Stored data entries:
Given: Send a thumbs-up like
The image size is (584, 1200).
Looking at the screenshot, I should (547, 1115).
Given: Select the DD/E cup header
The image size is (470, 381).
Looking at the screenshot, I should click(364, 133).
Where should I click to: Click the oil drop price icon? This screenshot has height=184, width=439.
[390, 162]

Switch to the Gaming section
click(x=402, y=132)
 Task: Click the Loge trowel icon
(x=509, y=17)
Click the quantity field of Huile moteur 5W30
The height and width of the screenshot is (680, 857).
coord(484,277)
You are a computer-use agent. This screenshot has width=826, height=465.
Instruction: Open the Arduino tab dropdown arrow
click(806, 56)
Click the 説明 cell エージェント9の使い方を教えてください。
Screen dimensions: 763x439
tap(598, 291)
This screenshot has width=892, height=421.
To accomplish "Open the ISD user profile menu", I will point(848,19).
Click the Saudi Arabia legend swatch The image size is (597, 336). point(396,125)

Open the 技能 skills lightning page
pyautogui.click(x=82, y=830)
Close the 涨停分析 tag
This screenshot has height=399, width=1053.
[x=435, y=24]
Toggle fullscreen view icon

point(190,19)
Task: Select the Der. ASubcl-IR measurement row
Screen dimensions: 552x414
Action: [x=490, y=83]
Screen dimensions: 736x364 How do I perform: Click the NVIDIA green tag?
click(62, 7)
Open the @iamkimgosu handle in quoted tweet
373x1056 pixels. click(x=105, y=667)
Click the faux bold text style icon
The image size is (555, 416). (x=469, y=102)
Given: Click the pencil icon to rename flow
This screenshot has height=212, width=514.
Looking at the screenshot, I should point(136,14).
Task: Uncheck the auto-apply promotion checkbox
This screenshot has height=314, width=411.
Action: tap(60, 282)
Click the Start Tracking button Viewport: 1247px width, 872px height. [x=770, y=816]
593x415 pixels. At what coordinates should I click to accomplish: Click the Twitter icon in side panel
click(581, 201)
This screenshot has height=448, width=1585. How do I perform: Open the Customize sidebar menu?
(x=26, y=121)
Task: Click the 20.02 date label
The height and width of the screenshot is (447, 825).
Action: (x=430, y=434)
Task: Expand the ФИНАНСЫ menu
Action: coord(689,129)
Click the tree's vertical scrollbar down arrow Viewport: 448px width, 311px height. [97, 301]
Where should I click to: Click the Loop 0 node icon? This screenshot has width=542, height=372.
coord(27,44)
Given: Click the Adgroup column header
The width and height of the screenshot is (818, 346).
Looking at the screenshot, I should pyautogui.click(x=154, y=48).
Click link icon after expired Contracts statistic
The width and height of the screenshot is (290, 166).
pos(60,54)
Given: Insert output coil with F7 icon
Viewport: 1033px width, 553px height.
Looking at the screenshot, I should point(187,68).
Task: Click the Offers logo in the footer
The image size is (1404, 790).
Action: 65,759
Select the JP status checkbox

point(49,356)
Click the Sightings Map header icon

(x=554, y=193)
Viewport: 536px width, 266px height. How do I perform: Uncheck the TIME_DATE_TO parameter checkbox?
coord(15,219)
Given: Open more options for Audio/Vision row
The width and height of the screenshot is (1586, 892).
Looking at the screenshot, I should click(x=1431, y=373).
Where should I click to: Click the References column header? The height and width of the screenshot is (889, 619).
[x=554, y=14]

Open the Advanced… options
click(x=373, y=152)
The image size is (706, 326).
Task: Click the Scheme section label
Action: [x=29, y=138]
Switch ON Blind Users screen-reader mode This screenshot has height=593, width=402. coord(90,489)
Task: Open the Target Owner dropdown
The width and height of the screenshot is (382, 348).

§ Written task
Reproduce the data starting at the line that contains "You are a computer-use" and ending at the line that contains "Looking at the screenshot, I should point(136,14).", changing "Instruction" to "Directive" and leaving everything else unchanged.

§ Written reply
You are a computer-use agent. This screenshot has width=826, height=465.
Directive: Open the Arduino tab dropdown arrow
click(806, 56)
Click the 説明 cell エージェント9の使い方を教えてください。
Screen dimensions: 763x439
tap(598, 291)
This screenshot has width=892, height=421.
To accomplish "Open the ISD user profile menu", I will point(848,19).
Click the Saudi Arabia legend swatch The image size is (597, 336). point(396,125)

Open the 技能 skills lightning page
pyautogui.click(x=82, y=830)
Close the 涨停分析 tag
This screenshot has height=399, width=1053.
[x=435, y=24]
Toggle fullscreen view icon

point(190,19)
Task: Select the Der. ASubcl-IR measurement row
Screen dimensions: 552x414
Action: [x=490, y=83]
Screen dimensions: 736x364 How do I perform: Click the NVIDIA green tag?
click(62, 7)
Open the @iamkimgosu handle in quoted tweet
373x1056 pixels. click(x=105, y=667)
Click the faux bold text style icon
The image size is (555, 416). (x=469, y=102)
Given: Click the pencil icon to rename flow
This screenshot has height=212, width=514.
Looking at the screenshot, I should point(136,14).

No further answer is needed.